BV sees surge in cyber management interest

Malcolm Latarche

Malcolm Latarche · 21 January 2020

ShipInsight


Bureau Veritas Marine & Offshore (BV) is seeing a rapid growth in the number of ships applying for its ‘Cyber Managed’ notation.

The notation was co-developed by BV and external marine security experts as part of joint technical working groups organized by BV. It ensures compliance with the main existing cybersecurity standards (IMO MSC-Fal 1-Circ3, NIST, BIMCO etc.) and will enable shipowners to meet the requirements of IMO’s guidance to administrations that maritime cybersecurity risk should be reflected in ship security practice under the ISM Code by January 1, 2021.

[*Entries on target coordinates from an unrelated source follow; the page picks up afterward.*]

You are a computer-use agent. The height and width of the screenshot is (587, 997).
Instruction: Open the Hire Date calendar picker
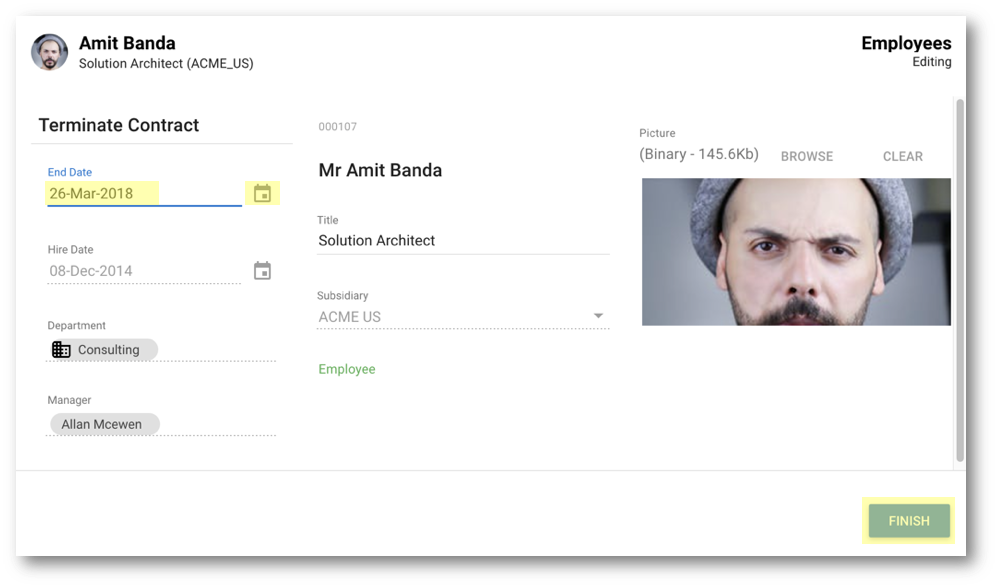263,271
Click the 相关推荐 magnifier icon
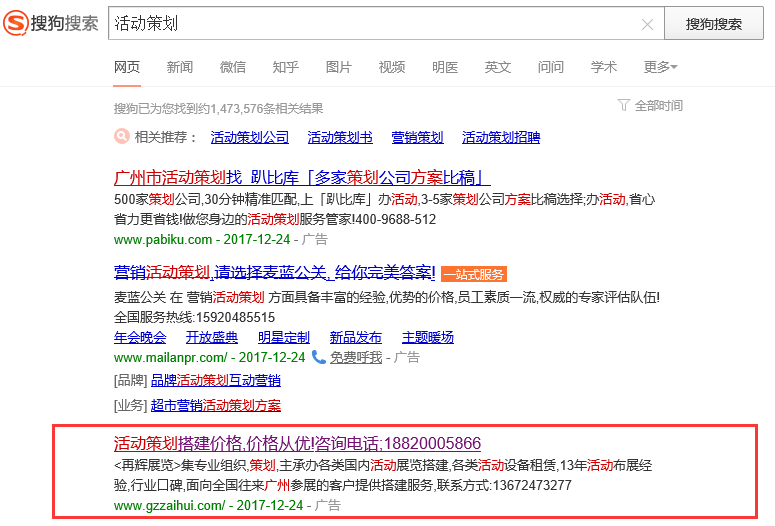 (121, 137)
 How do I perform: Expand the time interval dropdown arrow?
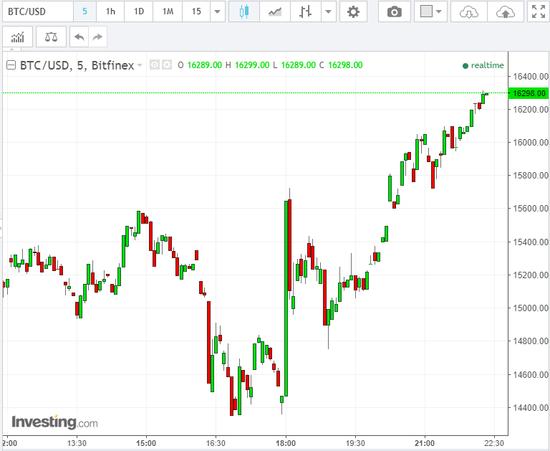click(217, 12)

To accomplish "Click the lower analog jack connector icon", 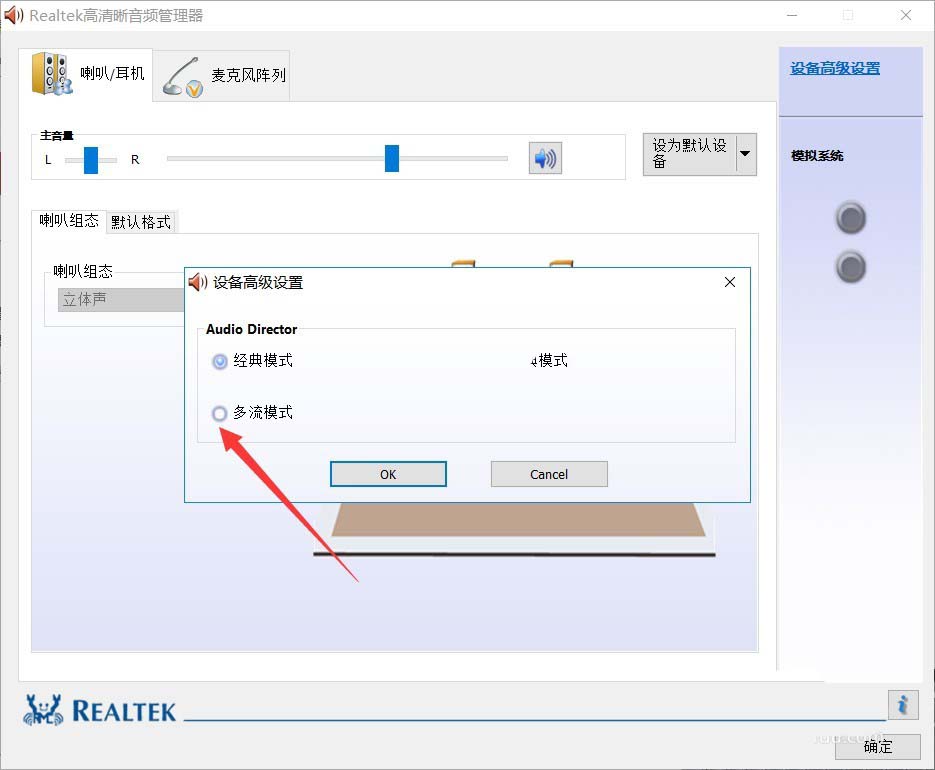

Shipowners in Greece have been pioneers in applying the notation and now it is gaining traction with other shipowners and across the entire maritime ecosystem, including ship managers, charterers, insurers and offshore operators. BV expects that more than 100 ships will be operating under the ‘Cyber Managed’ notation by the end of January 2020.

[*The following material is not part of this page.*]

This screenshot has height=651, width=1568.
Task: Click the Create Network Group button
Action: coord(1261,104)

Cyber Managed focuses on ensuring that cybersecurity is managed on board as per industry best practice for change management and traceability of IS/IT systems onboard, emergency procedures and basic security protection measures.

Cyber Managed works because it is based on a security risk assessment developed from an initial mapping of onboard systems that result in a practical set of requirements. The initial risk analysis and mapping exercise can be performed either during the newbuilding phase or at any time during the lifecycle of the vessel. As such, the notation is applicable to both new and existing ships.

This initial risk analysis results in the definition of mitigation actions that can be achieved through the development of ad-hoc procedures. These procedures are then incorporated into the ship management system (as per IMO MSC-Fal1-Circ3 requirements). The risks may also be mitigated through security protection of remote access and network connections that can usually be performed through software updates. Cyber Managed does not require new equipment to be fitted onboard.

Completion of an initial survey on board vessels allows the award of the ‘Cyber Managed’ notation. Annual surveys of similar scope combined with other class surveys ensure regular update of the documentation and crew training, and thus the maintenance of the notation.

Paillette Palaiologou, Vice President for the Hellenic Black Sea & Adriatic Zone, Bureau Veritas, said, “Cyber Managed provides a holistic yet pragmatic response to cyber threats to keep owners continually protected. BV’s network of surveyors are confirming compliance with the notation requirements on ships world-wide for Greek owners. We are stressing the practical – the pragmatic – approach that we have enabled. This solution was developed specifically for the marine industry.

“We see that shipowners are willing to invest in ensuring they are addressing cyber risks and their charterers are increasingly interested as well. We are seeing interest from insurers as well – and that this notation can be expected to be a factor in the response of underwriters’ assessment of risk.”

BV’s work is best built on an internal risk assessment conducted by a shipowners or manager. This assessment forms the foundation for applying Cyber Managed across an entire fleet. The assessment provides detailed mapping (a ‘repository’) of both the hardware and software installed on board and assessment of operational criticality.

BV cyber and marine experts support owners during the whole process, providing practical standard template and methodologies for the security risk analysis and technical assistance to develop procedures. This allows in-house teams to significantly increase their awareness of cybersecurity best practices while preparing for the certification.

BV reviews all documentation (onboard handbook, onshore security policies) prepared by the client against the requirements of NR659. Then vessels are surveyed to ensure that the documentation reflects the actual condition of hardware installed. Finally, a ‘Cyber Handbook’ is placed on board - and management practice should be that the crew are made aware of its contents and requirements. These requirements are, typically, to recognize emergency situations, to handle cyber lifesaving technique and, when possible, ensure restoration of systems.

BV has also developed a ‘Cyber Secure’ notation specifically for new buildings to help ensure the ‘security by design’ of ships where cyber security is most critical: remotely-operated vessels, autonomous vessels, military vessels as well as other sophisticated vessel types. This Cyber Secure notation will notably require the hardening of the most critical IS/IT equipment onboard.